Memory Allocation Errors & History

CS 321 2007 Lecture, Dr. Lawlor

If you write bad code that overwrites beyond the end of memory, you will eventually crash. Unfortunately, the crash is usually far from where the error actually occurred, which makes it extremely frustrating to track down. For example, this program writes beyond the end of a buffer. But the write doesn't crash, and freeing the written buffer doesn't crash--it only crashes when you try to free a totally innocent bystander!

int *arr=(int *)malloc(1023*sizeof(int));
int *bystander=(int *)malloc(3*sizeof(int));

std::cout<<"About to access past end of buffer "<<arr<<"\n";
arr[1023]=5;  //!

std::cout<<"Well, that worked.  Deleting buffer "<<arr<<"\n";
free(arr);

std::cout<<"Also OK.  Deleting totally unrelated buffer "<<bystander<<"\n";
free(bystander);

(executable NetRun link)

This prints the following:

About to access past end of buffer 0x804c008
Well, that worked.  Deleting buffer 0x804c008
Also OK.  Deleting totally unrelated buffer 0x804d008
-------------------
Caught signal signal SIGSEGV-- segmentation violation (bad memory access) (#11)

Buffer overflow errors are complicated because new and malloc are complicated--they've got an intricate data structure surrounding your allocated memory regions, and it's easy to mess up part of that data structure by writing out-of-bounds.

This is one big reason why people like Java--the runtime system can make sure you never access out-of-bounds memory.

But you can actually get a lot of interesting bounds-checking by using a memory-checking library, like Electric Fence. Electric Fence uses mmap to put an un-accessible page after every new/malloc buffer, which causes a program to instantly segfault if it reads or writes out of bounds. Sadly, Electric Fence was abandoned by its original author Bruce Perens ("A new version will be here shortly" has been on that site since 2003!). The smart German guy Hayati Aygün fixed Bruce's version up, but he's since been asked to change the name to DUMA. Here's Hayati's version of Electric Fence as used by NetRun--just link with "-lefence" to see it in action.

On Linux, valgrind is another cool program that checks all memory accesses. It's actually an x86 binary translator that inserts bounds-checking before all memory accesses. Once it's installed, just "valgrind ./my_program" to run your program with memory checking. The only major problem I've had with valgrind is running it on OpenGL application using direct rendering, which seems to lock up my machine hard, forcing me to reboot.

Malloc via Mmap or brk

Deep down, new and malloc are usually implemented using one of two ways:

Big allocations directly call mmap, getting a page-granularity allocation. This is nice because an mmap'd buffer can immediately be munmap'd when you're done using it.
Little allocations (less than 128K on Linux) look through the free list and do a sub-page allocation themselves using the little 8-byte housekeeping header we've looked at. This is nice because it means a 4-byte allocation won't waste an entire 4-kilobyte page.

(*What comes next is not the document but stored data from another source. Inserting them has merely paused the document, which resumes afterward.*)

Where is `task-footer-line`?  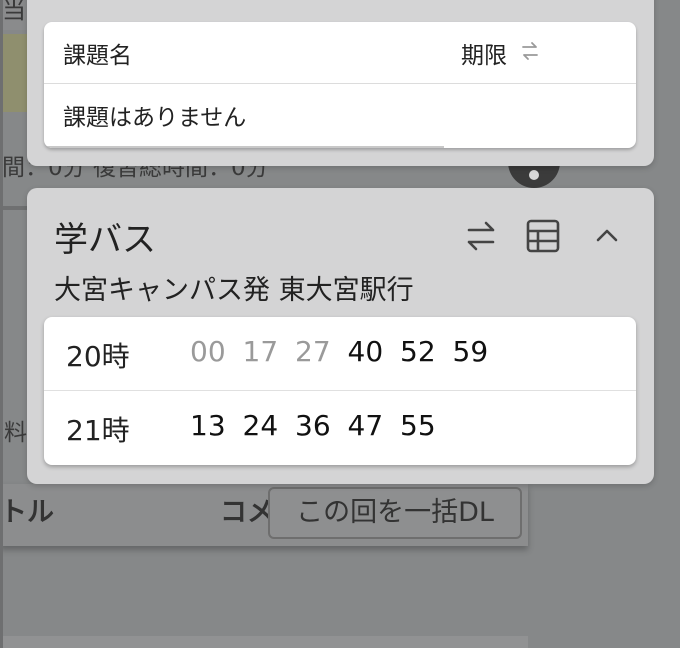
task-footer-line is located at coordinates (244, 147).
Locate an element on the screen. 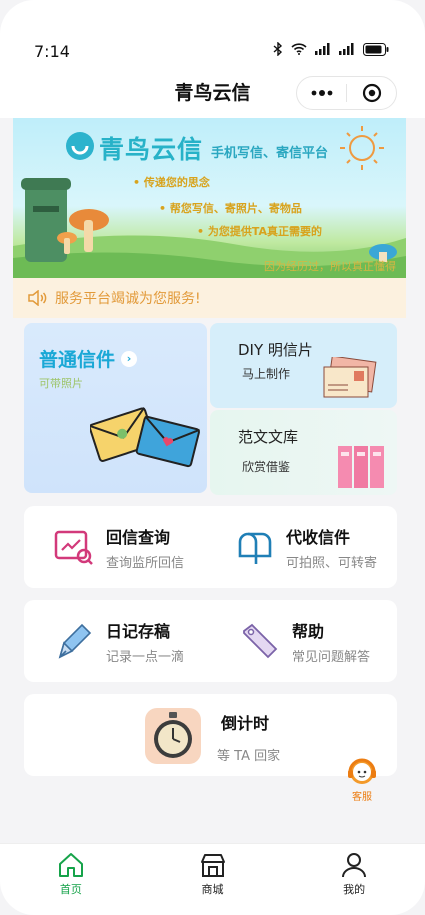 The width and height of the screenshot is (425, 915). tab-mall-label: 商城 is located at coordinates (212, 890).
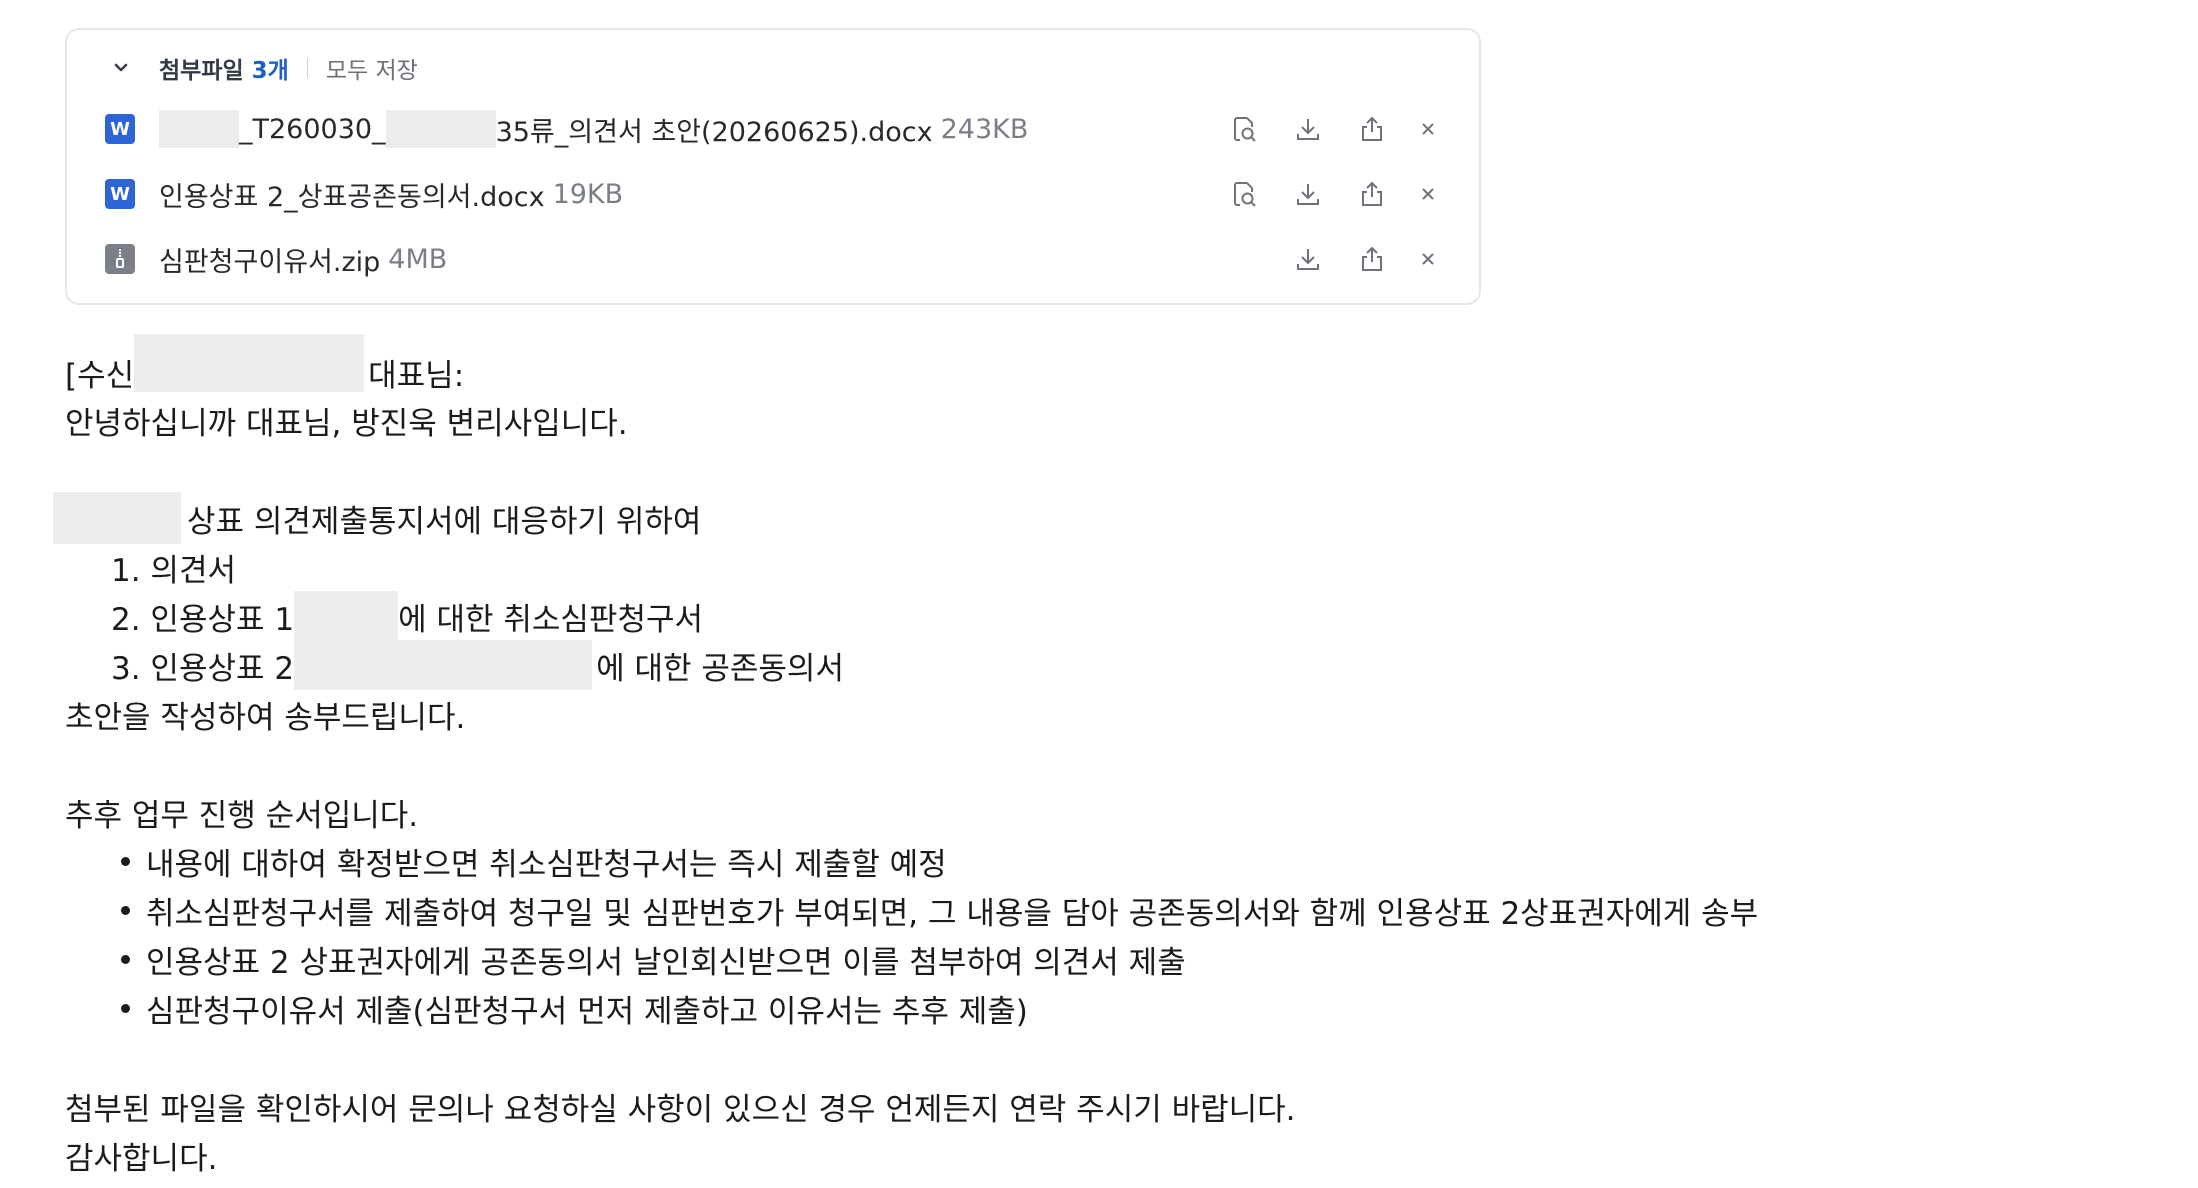 This screenshot has width=2198, height=1188. What do you see at coordinates (444, 522) in the screenshot?
I see `purpose-text: 상표 의견제출통지서에 대응하기 위하여` at bounding box center [444, 522].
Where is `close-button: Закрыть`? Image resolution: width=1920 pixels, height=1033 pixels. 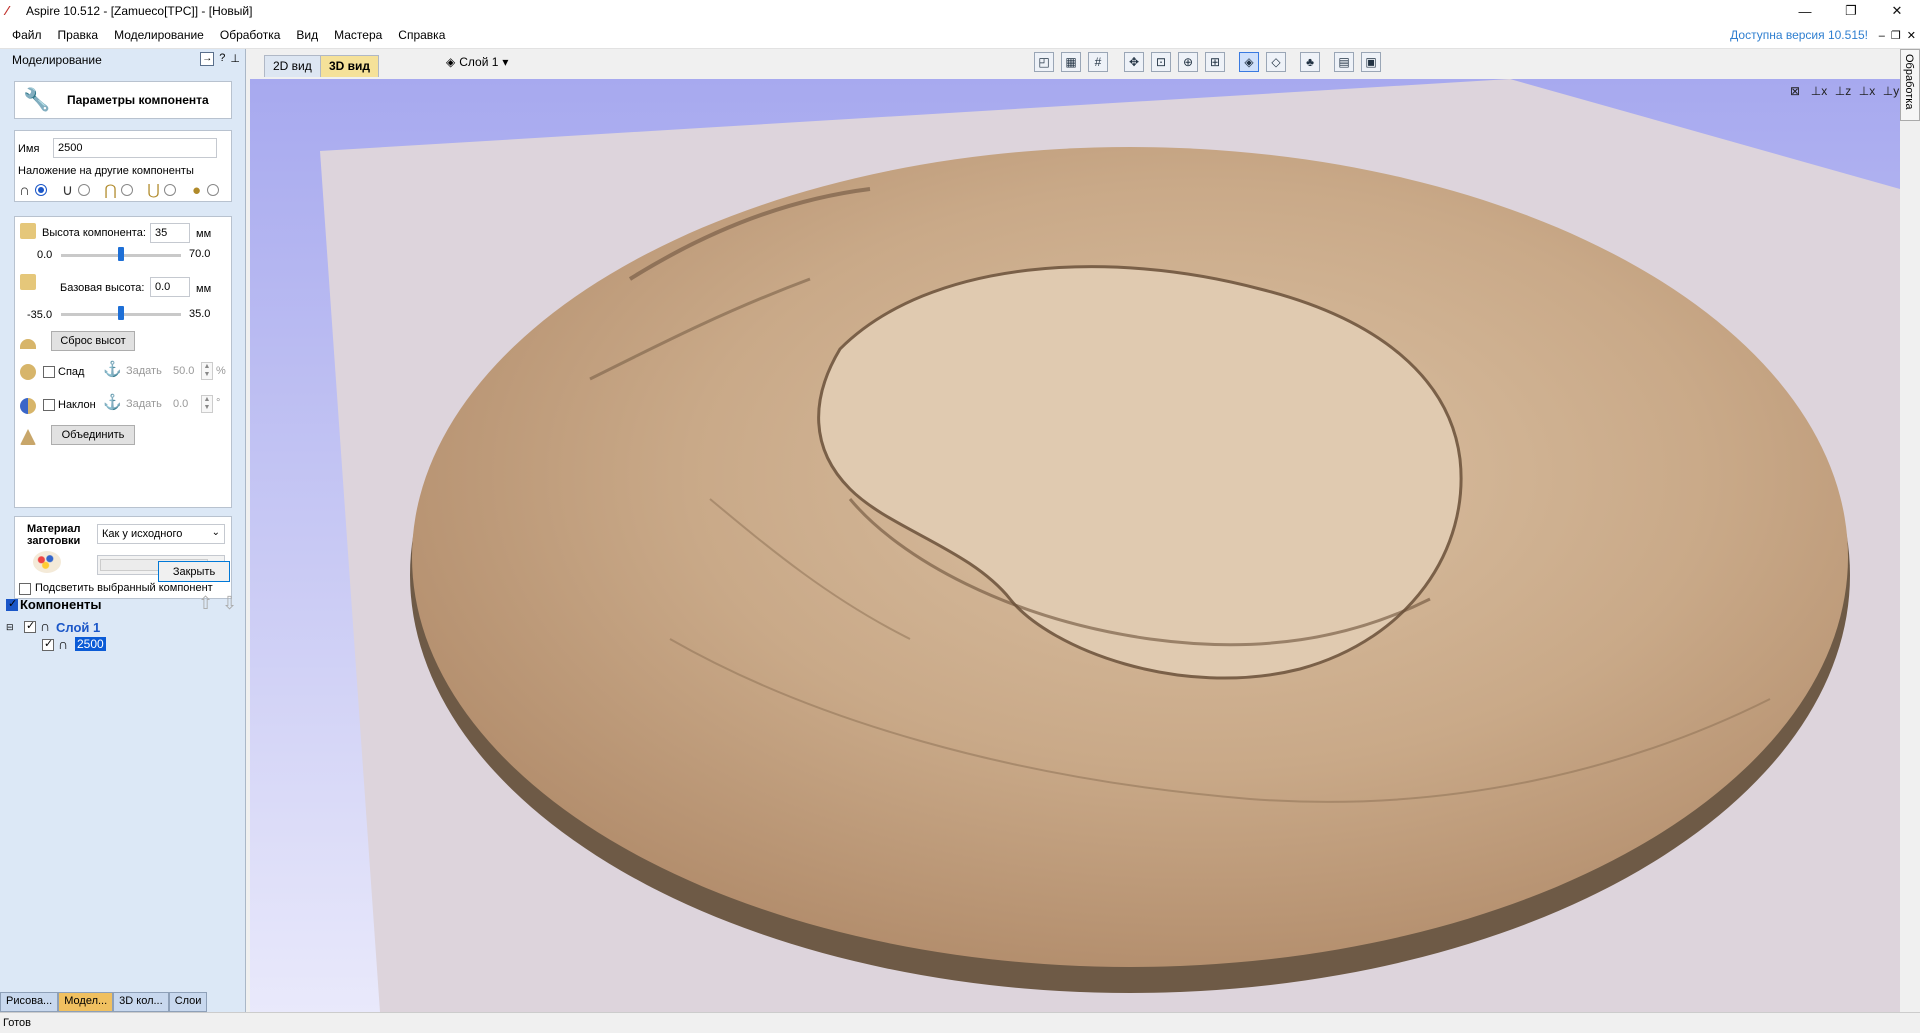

On UNIX, little allocations usually request memory from the OS using an older, simpler interface called sbrk, or "set break", which back in the 1970's set the dividing line between program memory and OS memory. Nowadays it's just another interface to mmap, but it is nice and simple--it just takes the number of bytes you want to allocate, and returns a pointer to those bytes. It's not nearly as flexible as mmap, but it is something to keep in mind.